Task details:
Convert all the lines in the entries below into a numbered list, omitting any blank lines.
-- START Supplied records --
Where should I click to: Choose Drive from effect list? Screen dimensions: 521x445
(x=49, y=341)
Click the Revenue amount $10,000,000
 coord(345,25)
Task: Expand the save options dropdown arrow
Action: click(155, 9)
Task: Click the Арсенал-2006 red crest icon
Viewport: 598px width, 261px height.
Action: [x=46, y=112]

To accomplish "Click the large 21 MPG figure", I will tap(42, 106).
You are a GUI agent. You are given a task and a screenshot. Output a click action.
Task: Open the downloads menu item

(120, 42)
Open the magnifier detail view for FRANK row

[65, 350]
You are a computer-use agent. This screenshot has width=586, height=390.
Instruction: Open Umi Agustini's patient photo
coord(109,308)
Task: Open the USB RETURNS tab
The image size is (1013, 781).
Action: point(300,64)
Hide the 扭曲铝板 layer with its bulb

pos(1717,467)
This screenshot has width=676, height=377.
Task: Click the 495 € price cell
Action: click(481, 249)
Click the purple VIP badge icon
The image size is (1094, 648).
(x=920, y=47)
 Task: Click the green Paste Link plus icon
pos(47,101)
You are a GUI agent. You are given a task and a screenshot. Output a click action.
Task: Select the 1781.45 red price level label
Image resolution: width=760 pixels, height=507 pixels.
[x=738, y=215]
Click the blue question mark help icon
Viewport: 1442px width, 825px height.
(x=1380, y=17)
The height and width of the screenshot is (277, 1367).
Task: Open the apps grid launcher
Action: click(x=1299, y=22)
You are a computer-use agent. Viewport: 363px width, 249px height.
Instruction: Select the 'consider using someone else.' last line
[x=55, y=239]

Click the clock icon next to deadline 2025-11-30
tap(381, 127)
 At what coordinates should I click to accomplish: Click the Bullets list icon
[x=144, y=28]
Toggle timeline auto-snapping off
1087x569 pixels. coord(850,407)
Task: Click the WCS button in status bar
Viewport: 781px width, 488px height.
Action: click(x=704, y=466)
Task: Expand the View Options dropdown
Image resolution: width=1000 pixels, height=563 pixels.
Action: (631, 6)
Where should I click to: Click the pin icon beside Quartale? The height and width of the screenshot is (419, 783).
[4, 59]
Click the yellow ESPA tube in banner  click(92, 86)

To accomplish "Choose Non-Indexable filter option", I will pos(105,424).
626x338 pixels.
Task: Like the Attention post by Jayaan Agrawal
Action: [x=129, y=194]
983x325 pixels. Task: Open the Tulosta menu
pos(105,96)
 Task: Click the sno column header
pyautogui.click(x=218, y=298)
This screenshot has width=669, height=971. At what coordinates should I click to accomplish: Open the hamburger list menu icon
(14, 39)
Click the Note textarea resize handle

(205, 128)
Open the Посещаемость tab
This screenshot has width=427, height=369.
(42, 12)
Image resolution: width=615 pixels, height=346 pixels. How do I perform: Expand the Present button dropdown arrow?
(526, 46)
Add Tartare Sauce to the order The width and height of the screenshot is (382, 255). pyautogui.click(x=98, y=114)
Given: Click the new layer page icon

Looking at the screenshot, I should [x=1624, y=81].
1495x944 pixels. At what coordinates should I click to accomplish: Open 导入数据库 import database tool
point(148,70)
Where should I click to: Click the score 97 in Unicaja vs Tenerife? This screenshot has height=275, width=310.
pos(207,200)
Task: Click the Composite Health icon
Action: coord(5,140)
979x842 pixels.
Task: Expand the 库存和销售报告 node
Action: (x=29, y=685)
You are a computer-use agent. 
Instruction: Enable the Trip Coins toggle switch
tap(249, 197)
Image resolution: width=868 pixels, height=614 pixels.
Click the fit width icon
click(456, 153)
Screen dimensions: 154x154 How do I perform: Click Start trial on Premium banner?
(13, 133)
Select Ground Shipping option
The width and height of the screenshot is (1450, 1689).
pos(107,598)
-- END Supplied records --
Expected answer:
1. Where should I click to: Choose Drive from effect list? Screen dimensions: 521x445
2. (x=49, y=341)
3. Click the Revenue amount $10,000,000
4.  coord(345,25)
5. Task: Expand the save options dropdown arrow
6. Action: click(155, 9)
7. Task: Click the Арсенал-2006 red crest icon
8. Viewport: 598px width, 261px height.
9. Action: [x=46, y=112]
10. To accomplish "Click the large 21 MPG figure", I will tap(42, 106).
11. You are a GUI agent. You are given a task and a screenshot. Output a click action.
12. Task: Open the downloads menu item
13. (120, 42)
14. Open the magnifier detail view for FRANK row
15. [65, 350]
16. You are a computer-use agent. This screenshot has width=586, height=390.
17. Instruction: Open Umi Agustini's patient photo
18. coord(109,308)
19. Task: Open the USB RETURNS tab
20. The image size is (1013, 781).
21. Action: point(300,64)
22. Hide the 扭曲铝板 layer with its bulb
23. pos(1717,467)
24. This screenshot has width=676, height=377.
25. Task: Click the 495 € price cell
26. Action: click(481, 249)
27. Click the purple VIP badge icon
28. The image size is (1094, 648).
29. (x=920, y=47)
30.  Task: Click the green Paste Link plus icon
31. pos(47,101)
32. You are a GUI agent. You are given a task and a screenshot. Output a click action.
33. Task: Select the 1781.45 red price level label
34. Image resolution: width=760 pixels, height=507 pixels.
35. [x=738, y=215]
36. Click the blue question mark help icon
37. Viewport: 1442px width, 825px height.
38. (x=1380, y=17)
39. The height and width of the screenshot is (277, 1367).
40. Task: Open the apps grid launcher
41. Action: click(x=1299, y=22)
42. You are a computer-use agent. Viewport: 363px width, 249px height.
43. Instruction: Select the 'consider using someone else.' last line
44. [x=55, y=239]
45. Click the clock icon next to deadline 2025-11-30
46. tap(381, 127)
47.  At what coordinates should I click to accomplish: Click the Bullets list icon
48. [x=144, y=28]
49. Toggle timeline auto-snapping off
50. 1087x569 pixels. coord(850,407)
51. Task: Click the WCS button in status bar
52. Viewport: 781px width, 488px height.
53. Action: click(x=704, y=466)
54. Task: Expand the View Options dropdown
55. Image resolution: width=1000 pixels, height=563 pixels.
56. Action: (631, 6)
57. Where should I click to: Click the pin icon beside Quartale? The height and width of the screenshot is (419, 783).
58. [4, 59]
59. Click the yellow ESPA tube in banner  click(92, 86)
60. To accomplish "Choose Non-Indexable filter option", I will pos(105,424).
61. 626x338 pixels.
62. Task: Like the Attention post by Jayaan Agrawal
63. Action: [x=129, y=194]
64. 983x325 pixels. Task: Open the Tulosta menu
65. pos(105,96)
66.  Task: Click the sno column header
67. pyautogui.click(x=218, y=298)
68. This screenshot has width=669, height=971. At what coordinates should I click to accomplish: Open the hamburger list menu icon
69. (14, 39)
70. Click the Note textarea resize handle
71. (205, 128)
72. Open the Посещаемость tab
73. This screenshot has width=427, height=369.
74. (42, 12)
75. Image resolution: width=615 pixels, height=346 pixels. How do I perform: Expand the Present button dropdown arrow?
76. (526, 46)
77. Add Tartare Sauce to the order The width and height of the screenshot is (382, 255). pyautogui.click(x=98, y=114)
78. Given: Click the new layer page icon
79. Looking at the screenshot, I should [x=1624, y=81].
80. 1495x944 pixels. At what coordinates should I click to accomplish: Open 导入数据库 import database tool
81. point(148,70)
82. Where should I click to: Click the score 97 in Unicaja vs Tenerife? This screenshot has height=275, width=310.
83. pos(207,200)
84. Task: Click the Composite Health icon
85. Action: coord(5,140)
86. 979x842 pixels.
87. Task: Expand the 库存和销售报告 node
88. Action: (x=29, y=685)
89. You are a computer-use agent. 
90. Instruction: Enable the Trip Coins toggle switch
91. tap(249, 197)
92. Image resolution: width=868 pixels, height=614 pixels.
93. Click the fit width icon
94. click(456, 153)
95. Screen dimensions: 154x154 How do I perform: Click Start trial on Premium banner?
96. (13, 133)
97. Select Ground Shipping option
98. The width and height of the screenshot is (1450, 1689).
99. pos(107,598)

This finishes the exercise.